◆ **DOCUMENT PASSAGE**
::::::::::

Commodity NUMA machines exist today and will likely play an even greater
role in the future. It is expected that, from late 2008 on, every SMP
machine will use NUMA. The costs associated with NUMA make it important to
recognize when a program is running on a NUMA machine. In
Section 5 we will discuss more machine architectures and some
technologies the Linux kernel provides for these programs.
Beyond the technical details described in the remainder of this
section, there are several additional factors which influence the
performance of RAM. They are not controllable by software, which is
why they are not covered in this section. The interested reader can
learn about some of these factors in Section 2.1. They are really
only needed to get a more complete picture of RAM technology and
possibly to make better decisions when purchasing computers.
The following two sections discuss hardware details at the gate level
and the access protocol between the memory controller and the DRAM
chips. Programmers will likely find this information enlightening since these
details explain why RAM access works the way it does. It is optional
knowledge, though, and the reader anxious to get to topics with more
immediate relevance for everyday life can jump ahead to
Section 2.2.5.
2.1 RAM Types
There have been many types of RAM over the years and each type
varies, sometimes significantly, from the other. The older types are
today really only interesting to the historians. We will not explore
the details of those. Instead we will concentrate on modern RAM types;
we will only scrape the surface, exploring some details which are
visible to the kernel or application developer through their
performance characteristics.
The first interesting details are centered around the question why
there are different types of RAM in the same machine. More
specifically, why there are both static RAM (SRAM {In other contexts
SRAM might mean synchronous RAM.}) and dynamic RAM (DRAM). The
former is much faster and provides the same functionality. Why is not
all RAM in a machine SRAM? The answer is, as one might expect, cost.
SRAM is much more expensive to produce and to use than DRAM. Both
these cost factors are important, the second one increasing in
importance more and more. To understand these difference we look at
the implementation of a bit of storage for both SRAM and DRAM.
In the remainder of this section we will discuss some low-level
details of the implementation of RAM. We will keep the level of detail as
low as possible. To that end, we will discuss the signals at a logic level and not at
a level a hardware designer would have to use. That level of detail
is unnecessary for our purpose here.
2.1.1 Static RAM
Figure 2.4: 6-T Static RAM
Figure 2.4 shows the structure of a 6 transistor SRAM cell.
The core of this cell is formed by the four transistors M1
to M4 which form two cross-coupled inverters. They have
two stable states, representing 0 and 1 respectively. The state is
stable as long as power on Vdd is available.
If access to the state of the cell is needed the word access line
WL is raised. This makes the state of the cell immediately
available for reading on BL and
BL. If the cell state must be
overwritten the BL and BL
lines are first set to the desired values and then WL is
raised. Since the outside drivers are stronger than the four
transistors (M1 through M4) this
allows the old state to be overwritten.
See [sramwiki] for a more detailed description of the way the cell works.
For the following discussion it is important to note that
- one cell requires six transistors. There are variants with four
transistors but they have disadvantages.
- maintaining the state of the cell requires constant power.
- the cell state is available for reading almost immediately once
the word access line WL is raised. The signal is as rectangular
(changing quickly between the two binary states) as
other transistor-controlled signals.

::::::::::

◆ **WORK INSTRUCTION A**
Retype the RAM passage word for word, starting at "- maintaining the" and ending at "other transistor-controlled signals.".
◆ **WORK INSTRUCTION B**
Extend the RAM passage by writing what comes next after its final sentence.

◆ **INFORMATION SHOWN**
::::::::::

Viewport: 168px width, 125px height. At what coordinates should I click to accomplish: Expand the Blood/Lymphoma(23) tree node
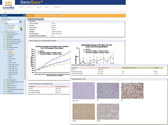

::::::::::

◆ **RESPONSE BOX A**
- maintaining the state of the cell requires constant power.
- the cell state is available for reading almost immediately once
the word access line WL is raised. The signal is as rectangular
(changing quickly between the two binary states) as
other transistor-controlled signals.

◆ **RESPONSE BOX B**
- the cell state is stable, no refresh cycles are needed.
There are other, slower and less power-hungry, SRAM forms available, but
those are not of interest here since we are looking at fast RAM.
These slow variants are mainly interesting because they can be more
easily used in a system than dynamic RAM because of their
simpler interface.
2.1.2 Dynamic RAM
Dynamic RAM is, in its structure, much simpler than static RAM.
Figure 2.5 shows the structure of a usual DRAM cell design.
All it consists of is one transistor and one capacitor. This huge
difference in complexity of course means that it functions very differently
than static RAM.
Figure 2.5: 1-T Dynamic RAM
A dynamic RAM cell keeps its state in the capacitor C. The
transistor M is used to guard the access to the state. To
read the state of the cell the access line AL is raised;
this either causes a current to flow on the data line DL or
not, depending on the charge in the capacitor. To write to the cell the
data line DL is appropriately
set and then AL is raised for a time long enough to charge or
drain the capacitor.
There are a number of complications with the design of dynamic RAM.
The use of a capacitor means that reading the cell discharges the
capacitor. The procedure cannot be repeated indefinitely, the
capacitor must be recharged at some point. Even worse, to accommodate
the huge number of cells (chips with 109 or more cells are now
common) the capacity to the capacitor must be low (in the femto-farad range
or lower). A fully charged capacitor holds a few 10's of thousands of
electrons. Even though the resistance of the capacitor is high (a
couple of tera-ohms) it only takes a short time for the capacity to
dissipate. This problem is called leakage.
This leakage is why a DRAM cell must be constantly refreshed. For most DRAM
chips these days this refresh must happen every 64ms. During the refresh cycle no access to
the memory is possible. For some workloads this overhead might stall
up to 50% of the memory accesses (see [highperfdram]).
A second problem resulting from the tiny charge is that the
information read from the cell is not directly usable. The data line
must be connected to a sense amplifier which can distinguish between
a stored 0 or 1 over the whole range of charges which still have to
count as 1.
A third problem is that charging and draining a capacitor is not
instantaneous. The signals received by the sense amplifier are not
rectangular, so a conservative estimate as to when the output of the
cell is usable has to be used. The formulas for charging and
discharging a capacitor are
This means it takes some time (determined by the capacity C and
resistance R) for the capacitor to be charged and discharged. It also
means that the current which can be detected by the sense amplifiers
is not immediately available. Figure 2.6 shows the charge and
discharge curves. The X—axis is measured in units of RC (resistance
multiplied by capacitance) which is a unit of time.
Figure 2.6: Capacitor Charge and Discharge Timing
Unlike the static RAM case where the output is immediately available when
the word access line is raised, it will always take a bit of time until the
capacitor discharges sufficiently. This delay severely limits how fast
DRAM can be.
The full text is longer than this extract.